• _Provided passage_
◆ ◆ ◆ ◆ ◆

Thursday, November 06, 2008

Yellow Journalism of the Moron Kind

Imagine a writer for a newspaper, say, the New York Times, and is more than deep within the bowels of a presidential campaign, say Republican, that this writer was instrumental in that campaign’s choice of running mate.

From the New York Times.

The disputes between the campaigns centered in large part on the Republican National Committee’s $150,000 wardrobe for Ms. Palin and her family, but also on what McCain advisers considered Ms. Palin’s lack of preparation for her disastrous interview with Katie Couric of CBS News and her refusal to take advice from Mr. McCain’s campaign.

But behind those episodes may be a greater subtext: anger within the McCain camp that Ms. Palin harbored political ambitions beyond 2008.

As late as Tuesday night, a McCain adviser said, Ms. Palin was pushing to deliver her own speech just before Mr. McCain’s concession speech, even though vice-presidential nominees do not traditionally speak on election night. But Ms. Palin met up with Mr. McCain with text in hand. She was told no by Mark Salter, one of Mr. McCain’s closest advisers, and Steve Schmidt, Mr. McCain’s top strategist.

On Wednesday, two top McCain campaign advisers said that the clothing purchases for Ms. Palin and her family were a particular source of outrage for them. As they portrayed it, Ms. Palin had been advised by Nicolle Wallace, a senior McCain aide, that she should buy three new suits for the Republican National Convention in St. Paul in September and three additional suits for the fall campaign. The budget for the clothes was anticipated to be from $20,000 to $25,000, the officials said.

Instead, in a public relations debacle undermining Ms. Palin’s image as an everywoman “hockey mom,” bills came in to the Republican National Committee for about $150,000, including charges of $75,062 at Neiman Marcus and $49,425 at Saks Fifth Avenue. The bills included clothing for Ms. Palin’s family and purchases of shoes, luggage and jewelry, the advisers said.

The advisers described the McCain campaign as incredulous about the shopping spree and said that Republican National Committee lawyers would likely go to Alaska to conduct an inventory and try to account for all that was spent.

◆ ◆ ◆ ◆ ◆

• _Task instructions_
a: In the post on the McCain campaign's disputes with Ms. Palin, what amount was the clothing budget expected to come to?
b: Using the post on the McCain campaign's disputes with Ms. Palin, explain why the clothing bills were called a public relations debacle.
c: Continue the post on the McCain campaign's disputes with Ms. Palin, picking up after its final sentence.
None of the collected data is needed here.

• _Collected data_
◆ ◆ ◆ ◆ ◆

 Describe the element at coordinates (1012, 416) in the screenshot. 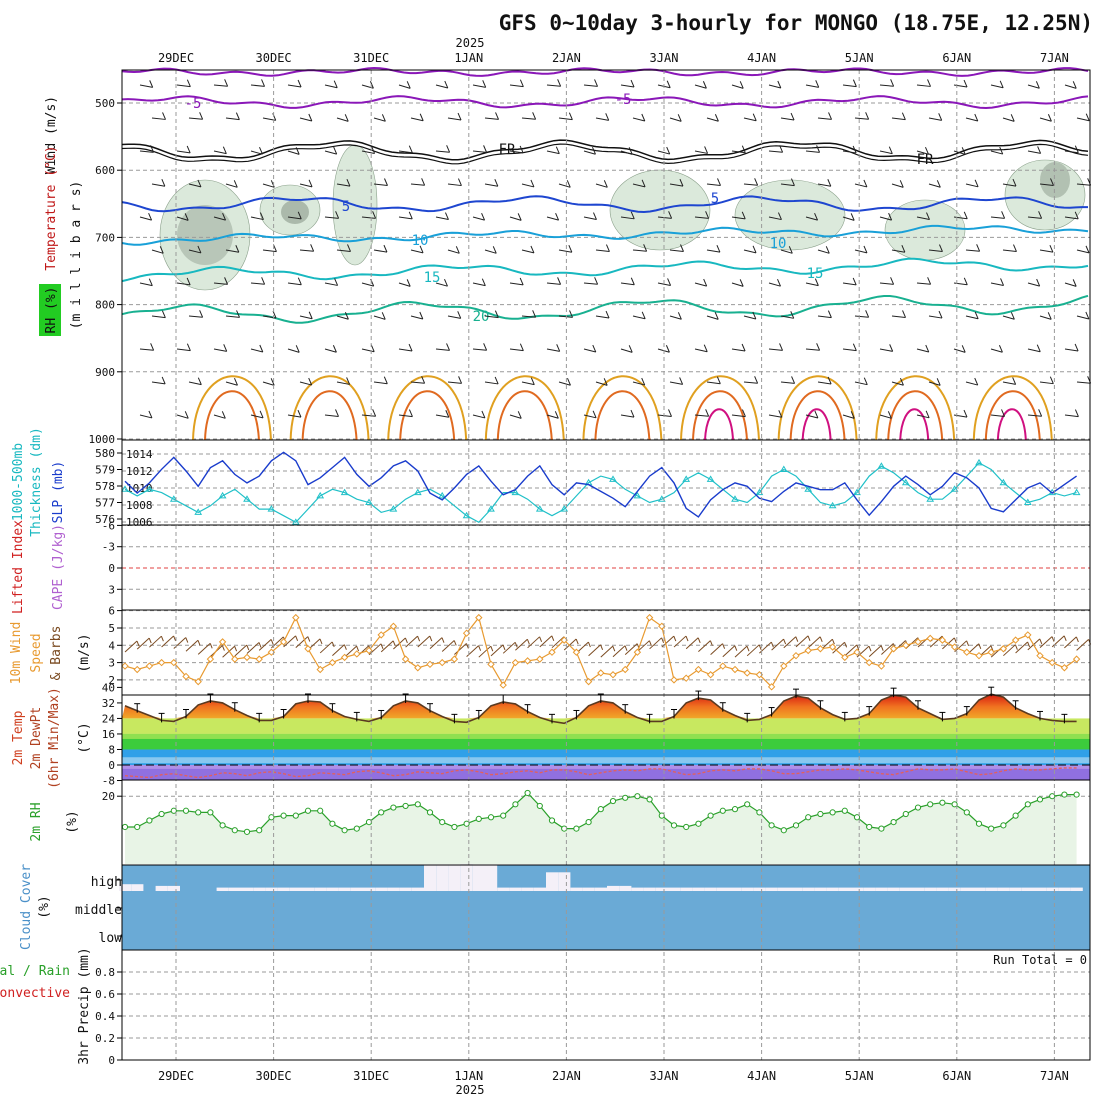

I see `isotherm-30-loop` at that location.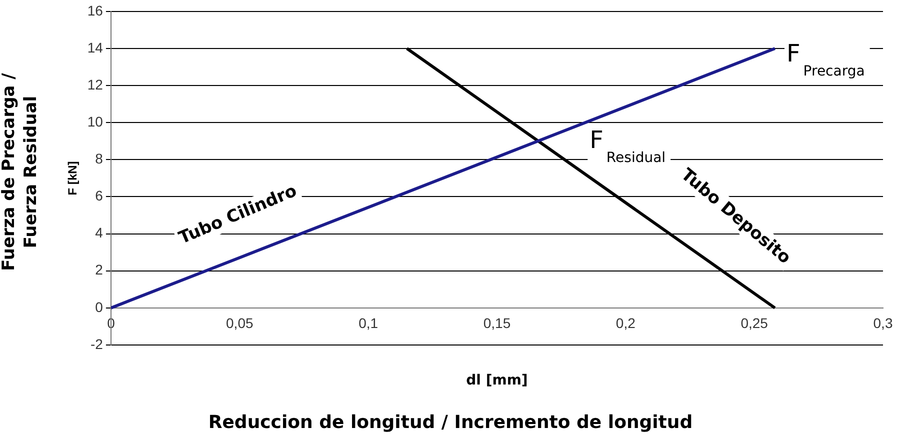 This screenshot has width=901, height=443. I want to click on y-tick-label: 14, so click(96, 48).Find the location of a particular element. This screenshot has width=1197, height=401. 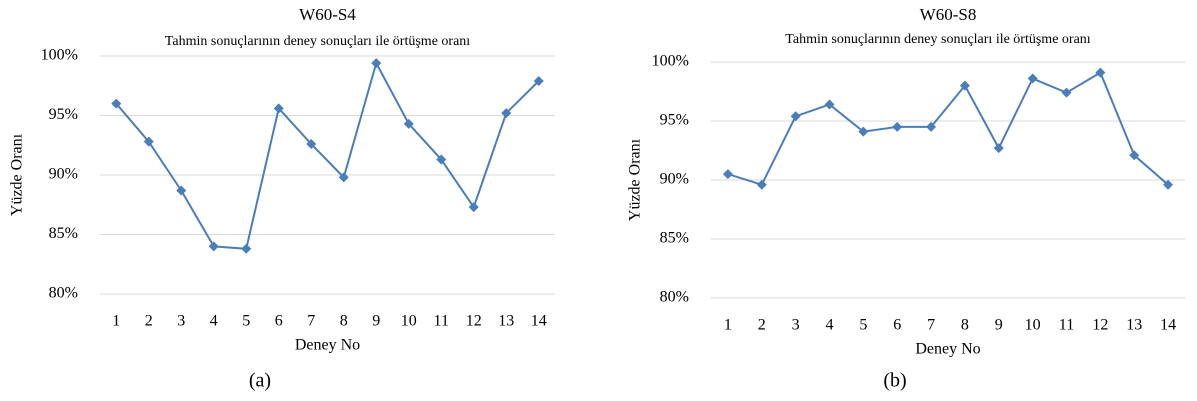

chart-title: W60-S8 is located at coordinates (948, 14). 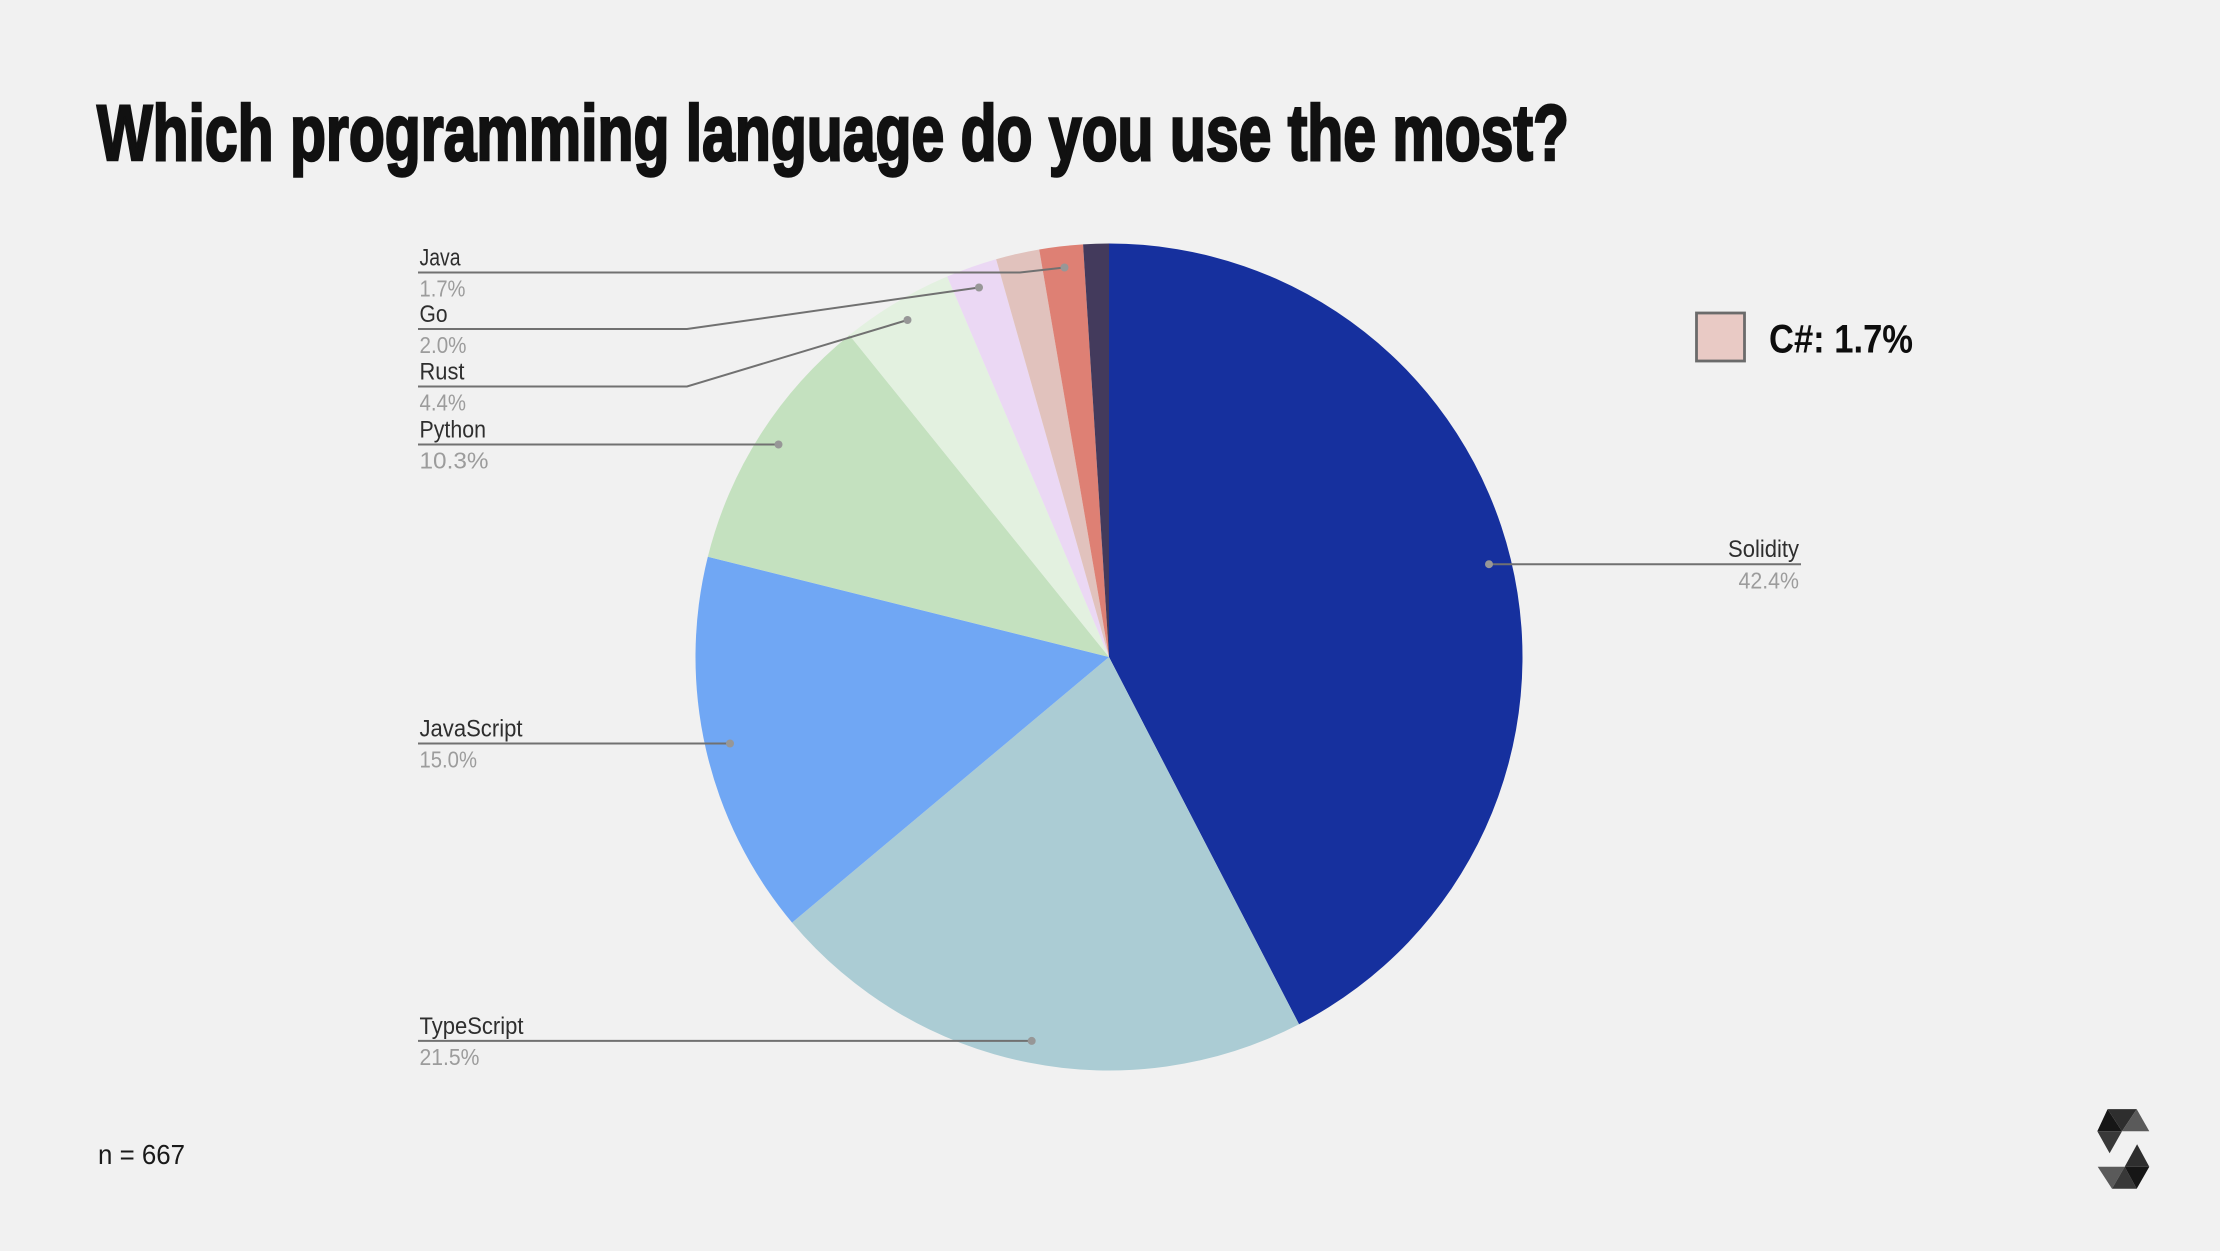 What do you see at coordinates (444, 403) in the screenshot?
I see `svg-text: 4.4%` at bounding box center [444, 403].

◆ ◆ ◆ ◆ ◆

• _Replies_
a: From $20,000 to $25,000.

b: The bills sent to the Republican National Committee totaled about $150,000, including $75,062 at Neiman Marcus and $49,425 at Saks Fifth Avenue. Spending on that scale undermined Ms. Palin's image as an everywoman "hockey mom."

c:
Ms. Palin has defended her wardrobe as the idea of the Republican National Committee and said that she would give it back.

“Those clothes, they are not my property,” she said. “Just like the lighting and the staging and everything else that the R.N.C. purchased.”

Advisers in the McCain campaign, in suggesting that Palin advisers had been leaking damaging information about the McCain campaign to the news media, said they were particularly suspicious of Randy Scheunemann, Mr. McCain’s top foreign policy aide who had a central role in preparing Ms. Palin for the vice-presidential debate.

As a result, two senior members of the McCain campaign said on Wednesday that Mr. Scheunemann had been fired from the campaign in its final days. But Rick Davis, the McCain campaign manager, and Mr. Salter, one of Mr. McCain’s closest advisers, said on Wednesday that Mr. Scheunemann had in fact not been dismissed. Mr. Scheunemann, who picked up the phone in his office at McCain campaign headquarters on Wednesday afternoon, responded that “anybody who says I was fired is either lying or delusional or a whack job.”

Mr. Scheunemann was referring to widely disseminated criticism by Mr. McCain’s advisers in the final days of the campaign that Ms. Palin, as first reported in Politico, was a “whack job.”

Whatever the permutations, the advisers said they strongly believed that Mr. Scheunemann was disclosing, as one put it, “a constant stream of poison” to William Kristol, the editor of the conservative Weekly Standard and a columnist for The New York Times. ...

I do not understand how the New York Times can keep a public commentator on payroll when he is working for the campaign for whom he is writing supposed unvarnished commentary.

No doubt the McCain campaign should be shot for elevating Sarah Palin based on little else than a letter of recommendation from Bill Kristol.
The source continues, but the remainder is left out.